A energia contida em um barril de petróleo é semelhante a 5,8 milhões de unidades térmicas britânicas (MBTUs) ou 1.700 quilowatts-hora (kWh) de energia, e 1 m³ de condensado é igual a 6,29 barris.

Nessas relações, já se vê a impossibilidade de somar o óleo das areias betuminosas às do petróleo convencional, como faz a BP para reservas mundiais.

São falácias que acompanham todas as energias pretensamente ou potencialmente renováveis quando comparadas ao petróleo. Não é por qualquer outra razão que o consumo de energia fóssil corresponde a 82% do consumo total de energia no planeta. E isso, com todas as inúmeras Organizações Não Governamentais (ONGs) fazendo campanhas bilionárias contra o uso do petróleo.

O consumo de energia per capita é o verdadeiro indicador da riqueza e do bem-estar dos países. Usar o Produto Interno Bruto (PIB), seja pelo valor produzido ou pelo poder de compra, falseia a riqueza mal distribuída. E o Índice de Desenvolvimento Humano (IDH) também considera o PIB, a taxa de alfabetizados e matrículas escolares, que estarão muito influenciadas pela distribuição etária da população.

Vejam-se os consumos de energia per capita em países expressivos pela sua posição no poder mundial ou pela sua capacidade de atuar fora de suas fronteiras. Dados de 2021 obtidos da BP Statistical Review of World Energy e da US Energy Information Administration (EIA).

Cingapura, na Ásia, tem um dos maiores consumos de energia per capita do planeta: 161.103 kWh. Também no Oriente estão os Emirados Árabes Unidos – 134.317 kWh e o Kuwait – 113.650, entre os grandes.

Seguem-se, sempre em kWh: Noruega (105.148), Canadá (101.459), Arábia Saudita (83.635), EUA (78.634), Coreia do Sul (67.397), Luxemburgo (65.830), Bélgica (65.217), Austrália (61.297) e Suécia (60.610). A Federação Russa comparece com 59.914 kWh, e a Europa, como um todo, com 40.177 kWh. Abaixo temos o Japão (39.545), Suíça (34.322), Israel (32.816), Itália (29.800), Reino Unido (29.641) e o Chile (23.710), o primeiro sul-americano a comparecer neste rol privilegiado.

O mundo tem o consumo de 20.902 kWh per capita. Apenas a Argentina (21.057) o supera, entre os sul-americanos (além do Chile), e a Venezuela (20.011) à Ásia (18.819). O Brasil, com 16.286 kWh, só supera a América do Sul (15.836) e a África (3.985).

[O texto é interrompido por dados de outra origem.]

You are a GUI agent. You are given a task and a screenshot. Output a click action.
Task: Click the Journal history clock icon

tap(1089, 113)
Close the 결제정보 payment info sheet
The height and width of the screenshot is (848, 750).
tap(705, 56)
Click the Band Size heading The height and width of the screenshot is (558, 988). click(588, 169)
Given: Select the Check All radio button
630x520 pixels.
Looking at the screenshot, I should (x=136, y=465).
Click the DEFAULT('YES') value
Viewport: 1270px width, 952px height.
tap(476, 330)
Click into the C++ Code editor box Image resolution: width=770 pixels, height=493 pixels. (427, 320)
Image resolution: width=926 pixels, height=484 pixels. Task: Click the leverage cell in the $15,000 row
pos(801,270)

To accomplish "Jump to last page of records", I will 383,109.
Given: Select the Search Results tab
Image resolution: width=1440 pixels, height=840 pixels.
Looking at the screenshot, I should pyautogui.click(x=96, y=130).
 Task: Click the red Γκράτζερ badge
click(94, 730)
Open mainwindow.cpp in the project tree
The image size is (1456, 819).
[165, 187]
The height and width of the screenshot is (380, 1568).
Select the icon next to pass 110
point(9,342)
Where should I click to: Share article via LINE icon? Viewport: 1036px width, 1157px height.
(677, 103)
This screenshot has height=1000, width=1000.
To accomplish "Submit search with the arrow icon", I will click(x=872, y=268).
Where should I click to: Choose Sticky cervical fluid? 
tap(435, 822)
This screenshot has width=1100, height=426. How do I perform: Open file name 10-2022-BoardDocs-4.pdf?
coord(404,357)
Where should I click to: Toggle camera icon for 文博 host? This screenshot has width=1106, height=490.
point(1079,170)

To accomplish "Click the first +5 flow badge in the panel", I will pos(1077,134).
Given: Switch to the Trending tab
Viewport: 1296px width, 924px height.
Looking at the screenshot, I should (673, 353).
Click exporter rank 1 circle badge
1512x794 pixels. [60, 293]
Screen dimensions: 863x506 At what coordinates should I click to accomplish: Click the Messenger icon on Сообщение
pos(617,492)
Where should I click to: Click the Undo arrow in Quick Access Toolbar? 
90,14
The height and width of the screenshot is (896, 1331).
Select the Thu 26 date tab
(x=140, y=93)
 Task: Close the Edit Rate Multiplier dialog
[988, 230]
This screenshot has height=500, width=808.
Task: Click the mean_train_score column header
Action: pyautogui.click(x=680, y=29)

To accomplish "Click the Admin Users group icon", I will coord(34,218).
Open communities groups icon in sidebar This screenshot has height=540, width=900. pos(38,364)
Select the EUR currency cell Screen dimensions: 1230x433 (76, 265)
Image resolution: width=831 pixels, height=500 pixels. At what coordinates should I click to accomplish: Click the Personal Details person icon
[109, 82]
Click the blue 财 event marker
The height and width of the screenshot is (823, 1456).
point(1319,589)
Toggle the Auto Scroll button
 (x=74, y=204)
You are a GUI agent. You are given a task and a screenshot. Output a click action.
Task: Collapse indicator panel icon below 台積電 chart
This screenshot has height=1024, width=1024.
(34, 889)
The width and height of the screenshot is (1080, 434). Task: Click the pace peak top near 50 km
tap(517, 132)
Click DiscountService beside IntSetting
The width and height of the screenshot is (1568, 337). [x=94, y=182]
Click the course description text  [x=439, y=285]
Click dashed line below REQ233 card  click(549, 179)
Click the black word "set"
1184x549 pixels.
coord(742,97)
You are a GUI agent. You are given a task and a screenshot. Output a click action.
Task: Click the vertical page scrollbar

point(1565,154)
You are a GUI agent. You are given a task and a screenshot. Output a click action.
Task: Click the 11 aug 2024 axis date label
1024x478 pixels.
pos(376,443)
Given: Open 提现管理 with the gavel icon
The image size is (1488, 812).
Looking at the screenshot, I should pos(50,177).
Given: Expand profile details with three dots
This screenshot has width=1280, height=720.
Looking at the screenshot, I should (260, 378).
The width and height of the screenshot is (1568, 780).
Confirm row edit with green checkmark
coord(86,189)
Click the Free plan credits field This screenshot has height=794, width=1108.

E não querem que aumentemos a produção do petróleo nacional, impedindo a pesquisa em áreas ainda virgens de investigação exploratória.

Que bilionárias ONGs, como Greenpeace, WWF, a pioneira UICN (1948), não queiram o desenvolvimento brasileiro, mantendo-nos como toda África, como reserva de recursos exauríveis para o futuro europeu e do Atlântico Norte, até se compreende, embora se deva combater. Mas que brasileiros, principalmente ocupando cargos nos poderes Executivo, Legislativo e Judiciário, também o façam, é inadmissível.

*Pedro Augusto Pinho, administrador aposentado, atual presidente da Associação dos Engenheiros da Petrobrás (Aepet).